##### RECORDS SUPPLIED
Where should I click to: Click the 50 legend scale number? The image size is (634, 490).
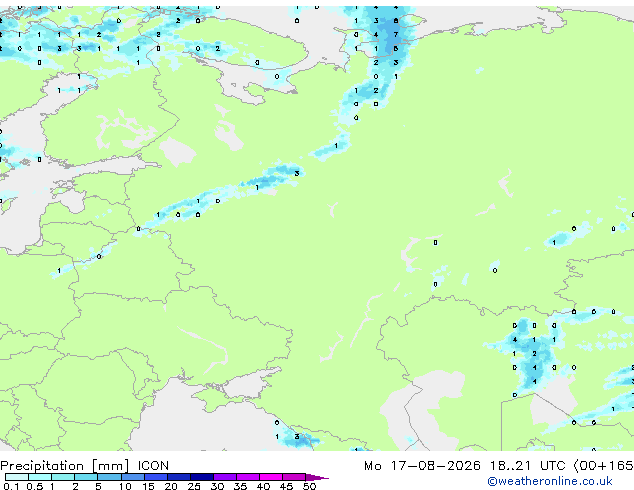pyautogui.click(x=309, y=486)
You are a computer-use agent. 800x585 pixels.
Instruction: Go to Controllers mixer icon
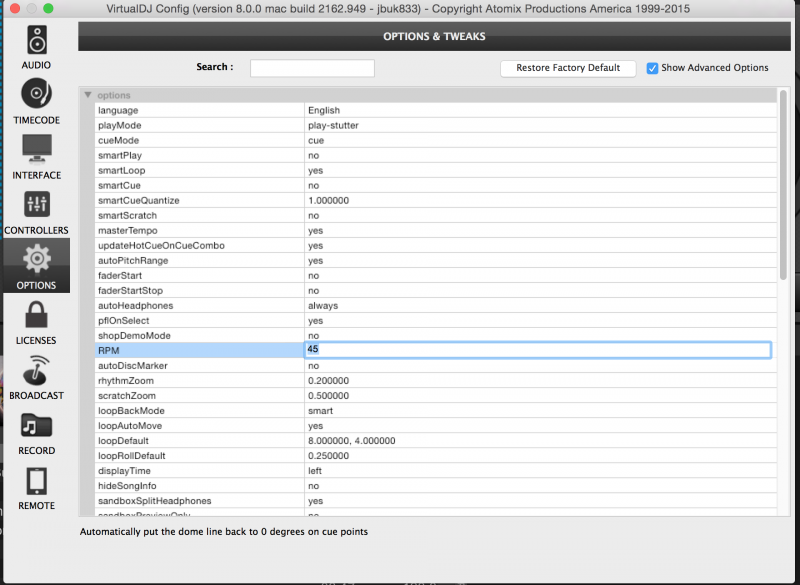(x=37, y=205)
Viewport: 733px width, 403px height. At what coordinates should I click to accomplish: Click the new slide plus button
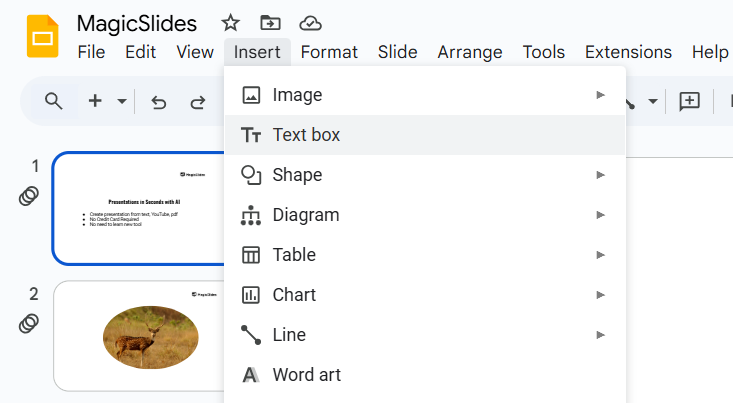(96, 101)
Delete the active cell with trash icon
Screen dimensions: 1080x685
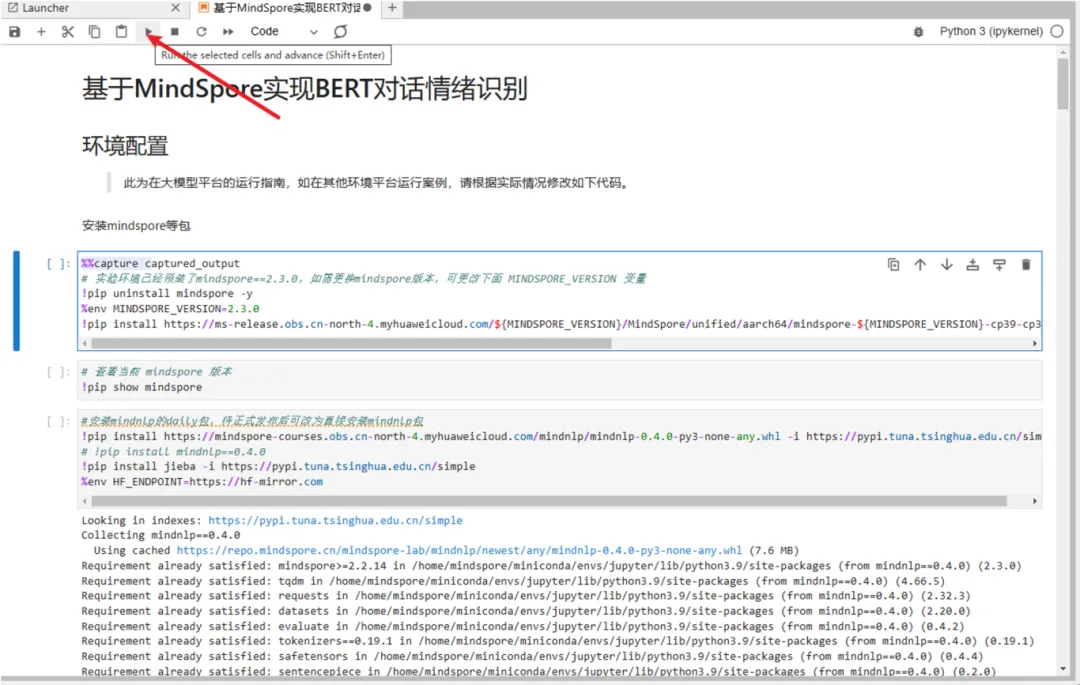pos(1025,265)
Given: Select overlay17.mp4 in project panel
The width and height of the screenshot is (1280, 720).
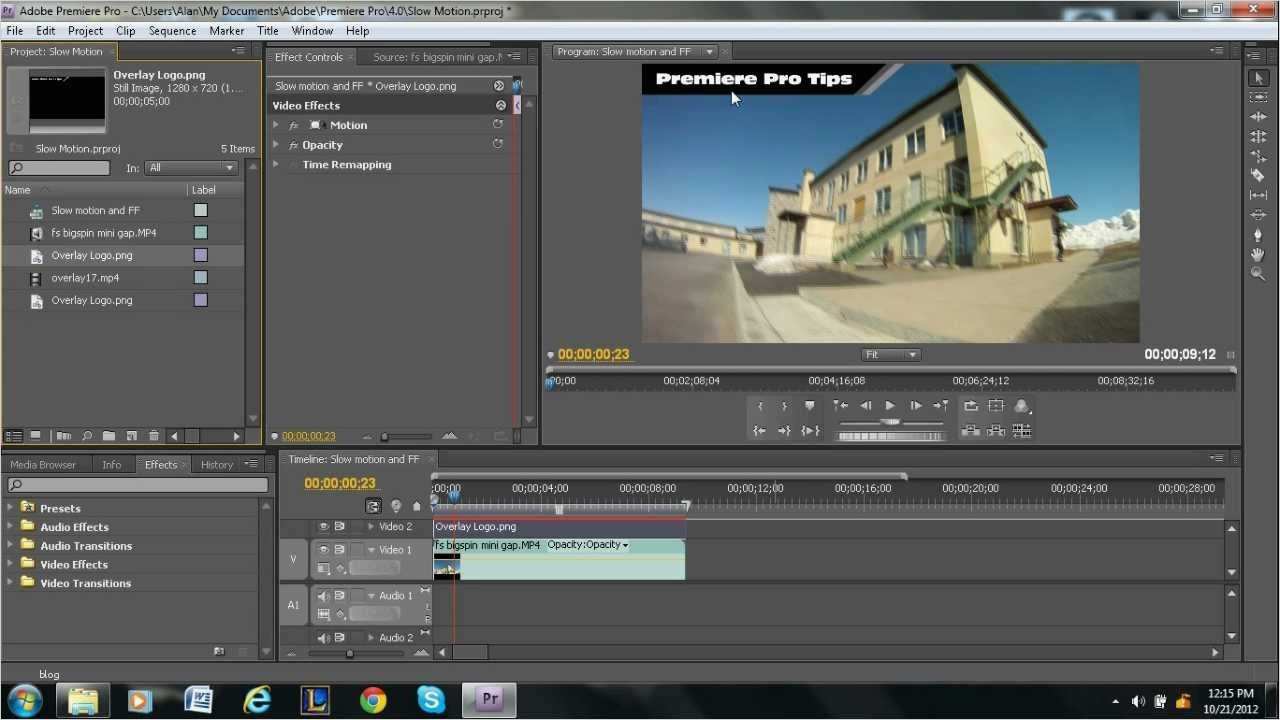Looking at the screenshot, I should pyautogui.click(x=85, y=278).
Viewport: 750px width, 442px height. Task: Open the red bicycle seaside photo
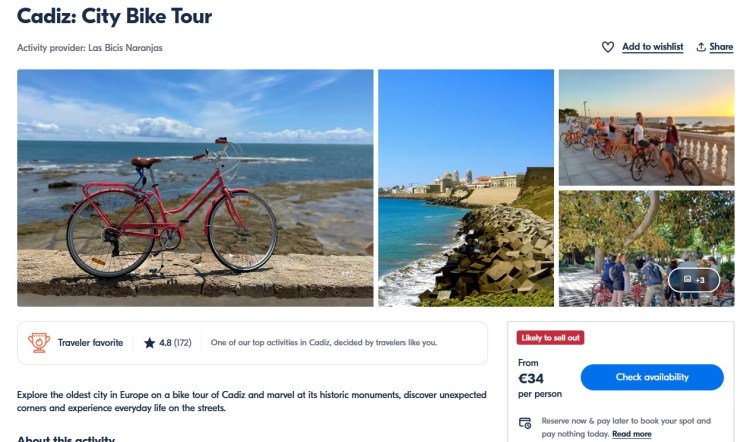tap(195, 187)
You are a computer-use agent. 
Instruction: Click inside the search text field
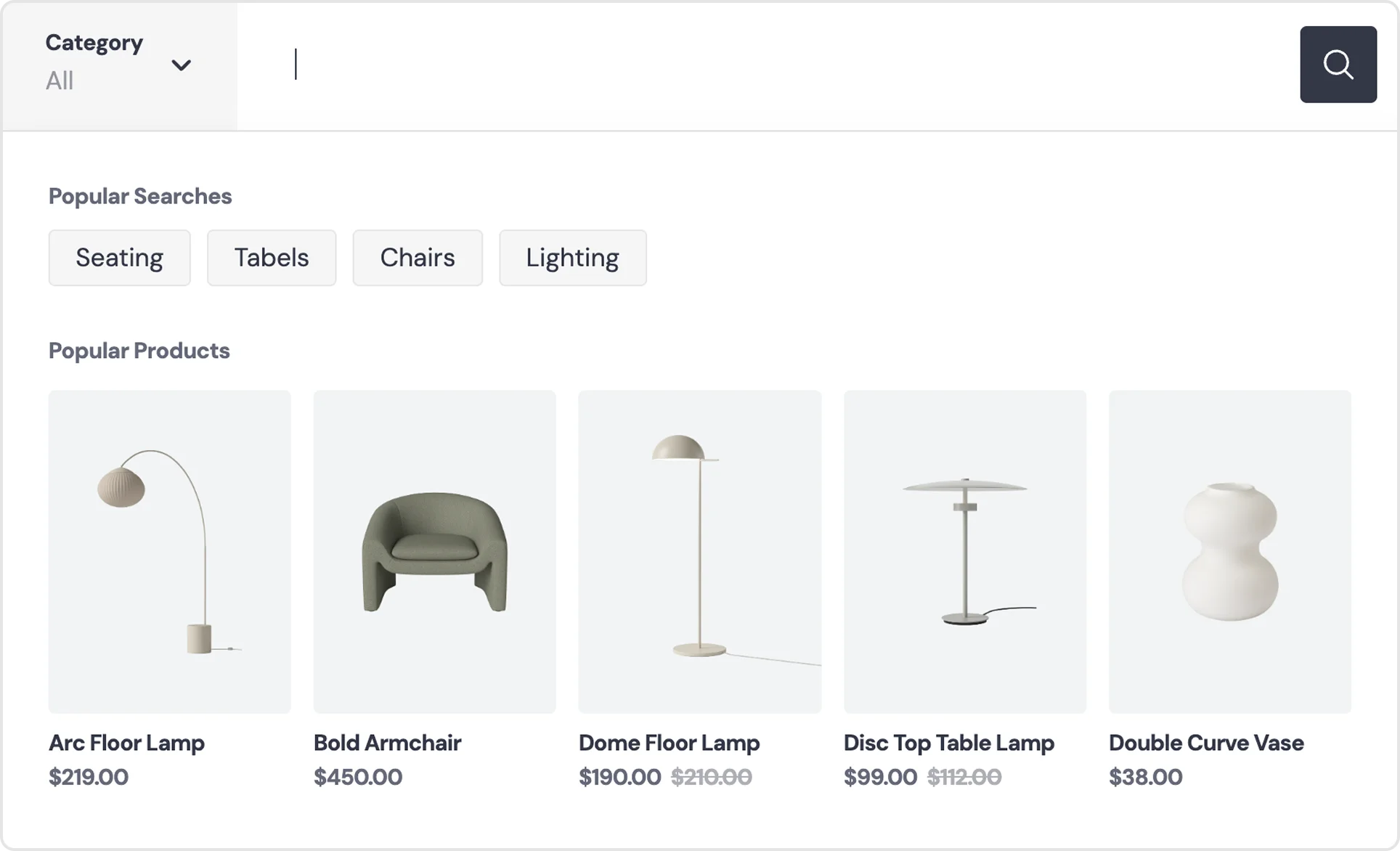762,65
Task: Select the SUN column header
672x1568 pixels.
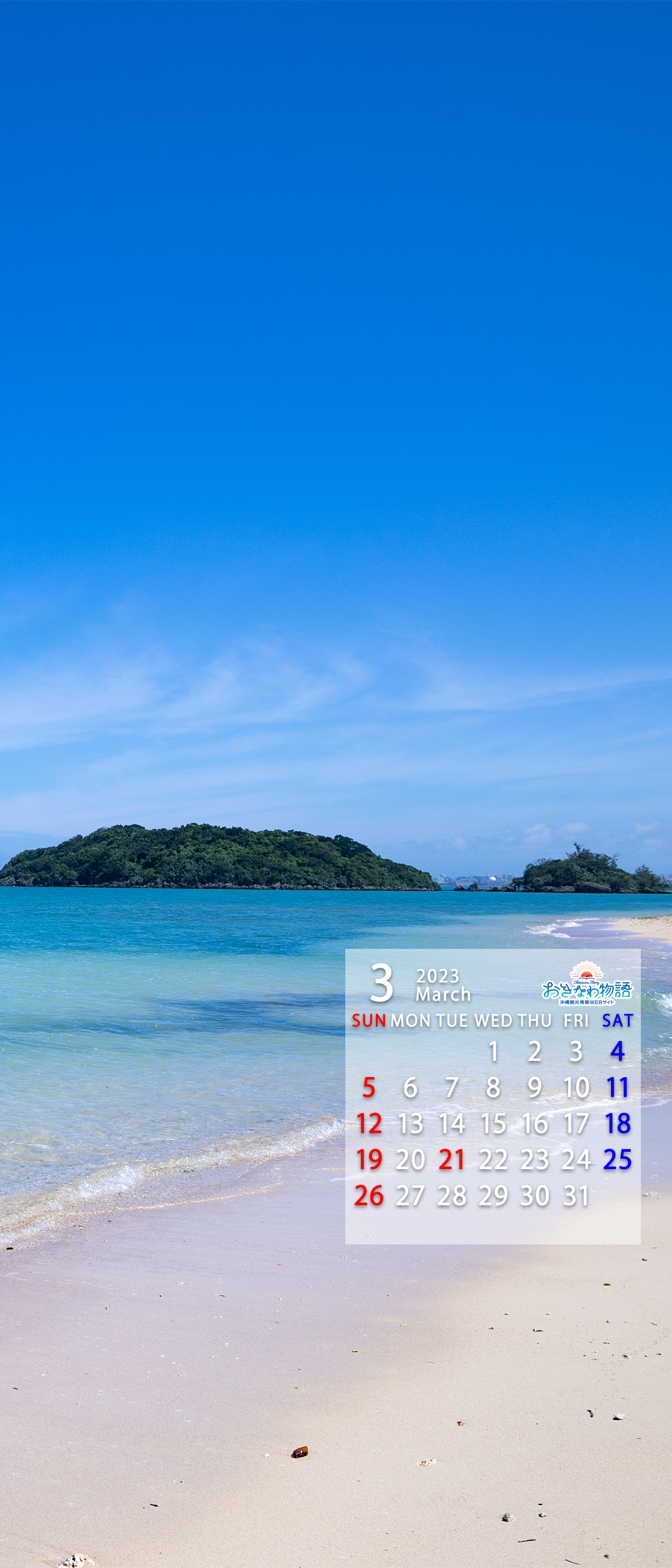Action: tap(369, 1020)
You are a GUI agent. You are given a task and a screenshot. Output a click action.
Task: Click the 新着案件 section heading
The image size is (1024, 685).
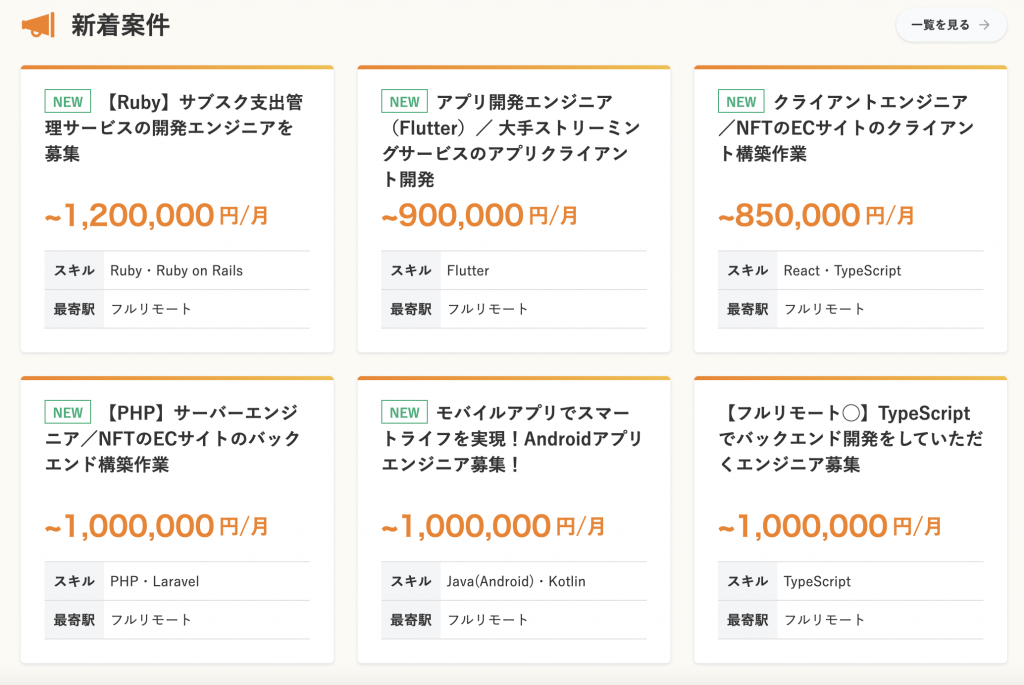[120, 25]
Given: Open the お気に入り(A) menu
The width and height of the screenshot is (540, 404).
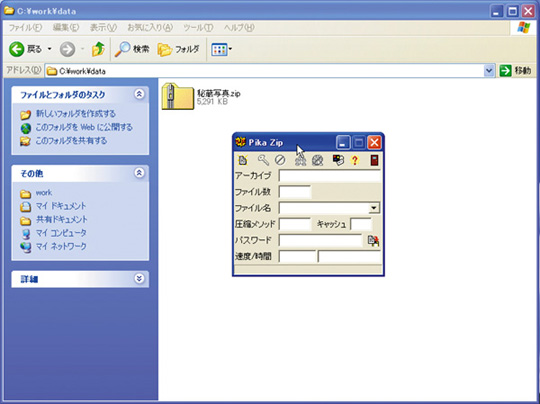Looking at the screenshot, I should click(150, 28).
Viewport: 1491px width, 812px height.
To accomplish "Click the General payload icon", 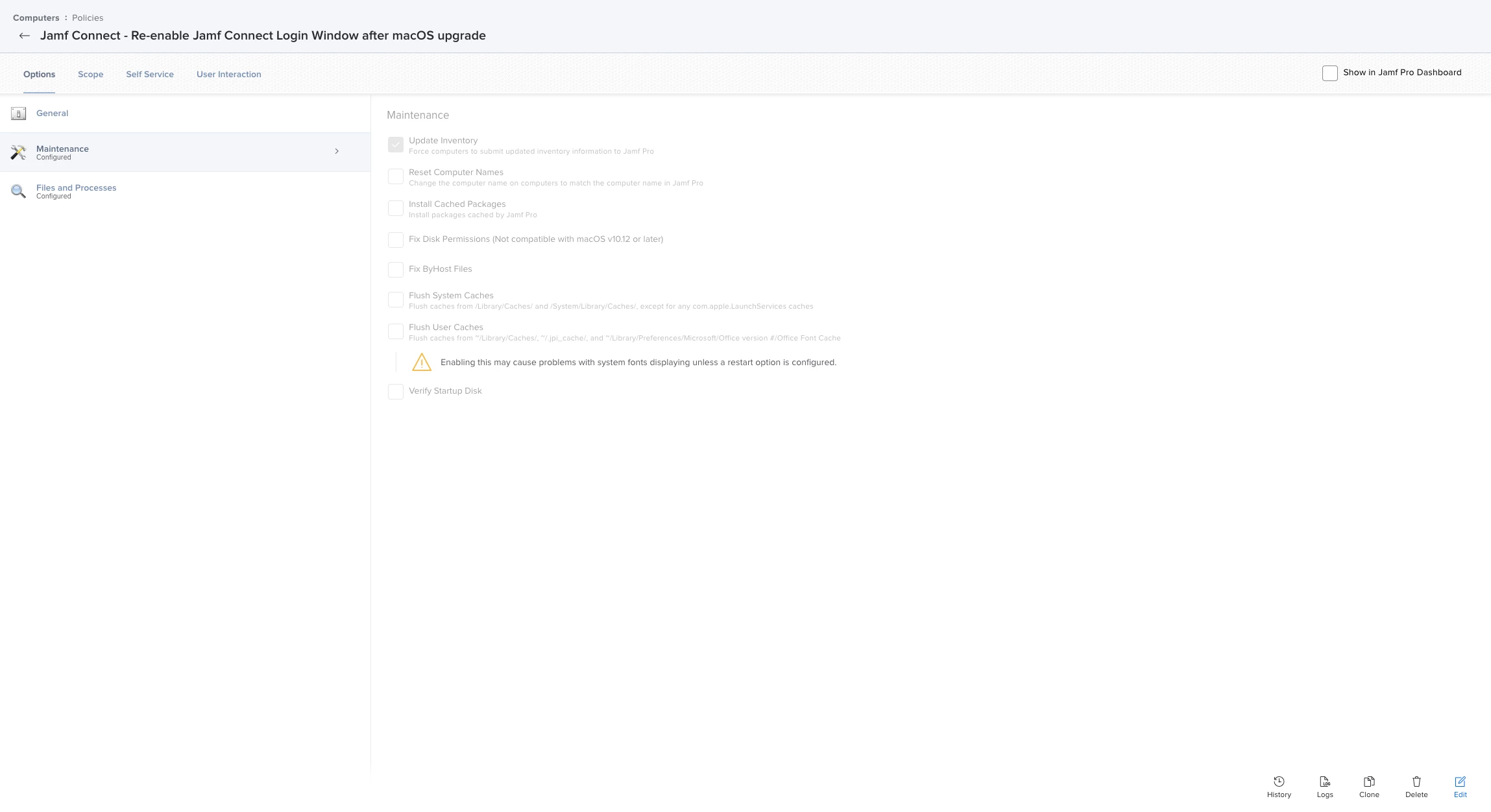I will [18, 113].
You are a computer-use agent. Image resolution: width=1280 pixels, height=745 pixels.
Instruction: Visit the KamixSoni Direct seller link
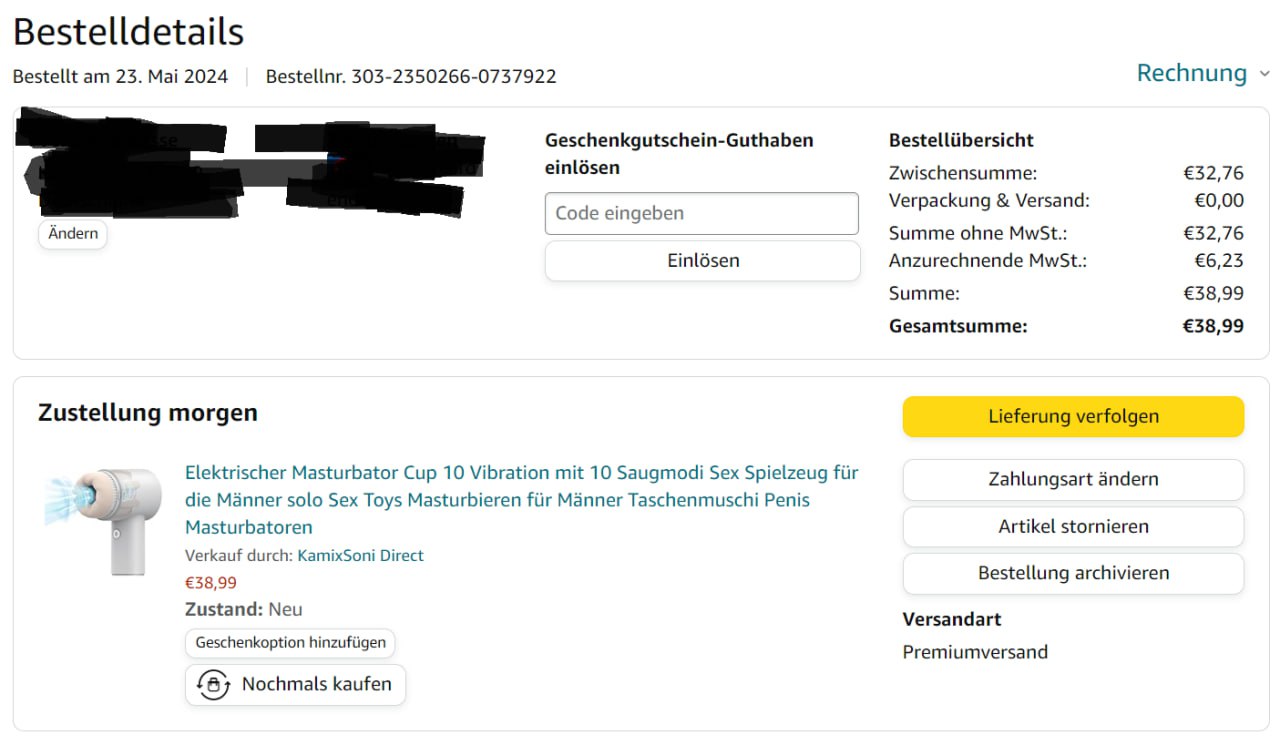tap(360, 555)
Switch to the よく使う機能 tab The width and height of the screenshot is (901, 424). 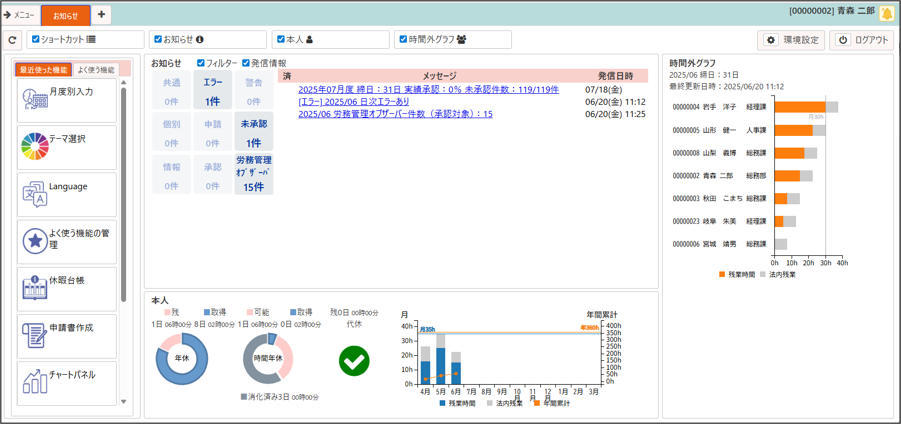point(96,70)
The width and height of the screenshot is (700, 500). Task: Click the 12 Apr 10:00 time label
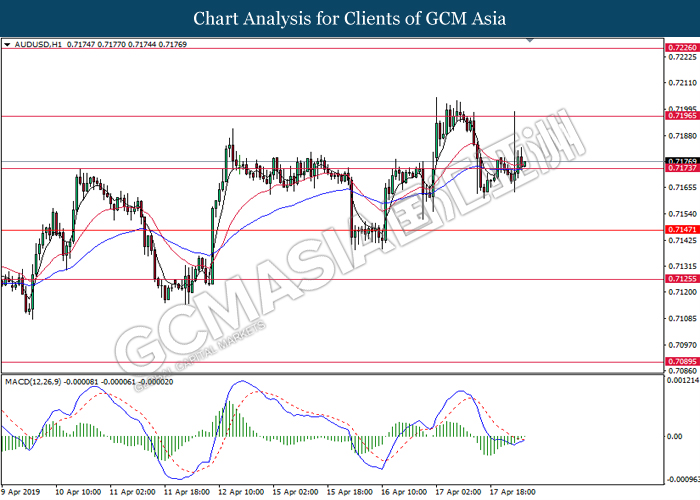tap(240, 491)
##########
▸ EXERCISE PROMPT
Starting with the line that contains "Viewport: 733px width, 403px" and going on through the line that contains "Action: tap(369, 1020)", give those lines of the data again with "search text field" changed to "search box" and everything else unchanged. Leave the pictures out of your answer.

▸ REPLY
Viewport: 733px width, 403px height. At what coordinates should I click to accomplish: Click the new slide plus button
(96, 101)
Delete the active cell with trash icon
Screen dimensions: 1080x685
pos(1025,265)
Given: Select overlay17.mp4 in project panel
The width and height of the screenshot is (1280, 720).
Looking at the screenshot, I should pyautogui.click(x=85, y=278).
Viewport: 750px width, 442px height. Task: Open the red bicycle seaside photo
tap(195, 187)
You are a computer-use agent. 
Instruction: Click inside the search box
762,65
Task: Select the SUN column header
672x1568 pixels.
Action: tap(369, 1020)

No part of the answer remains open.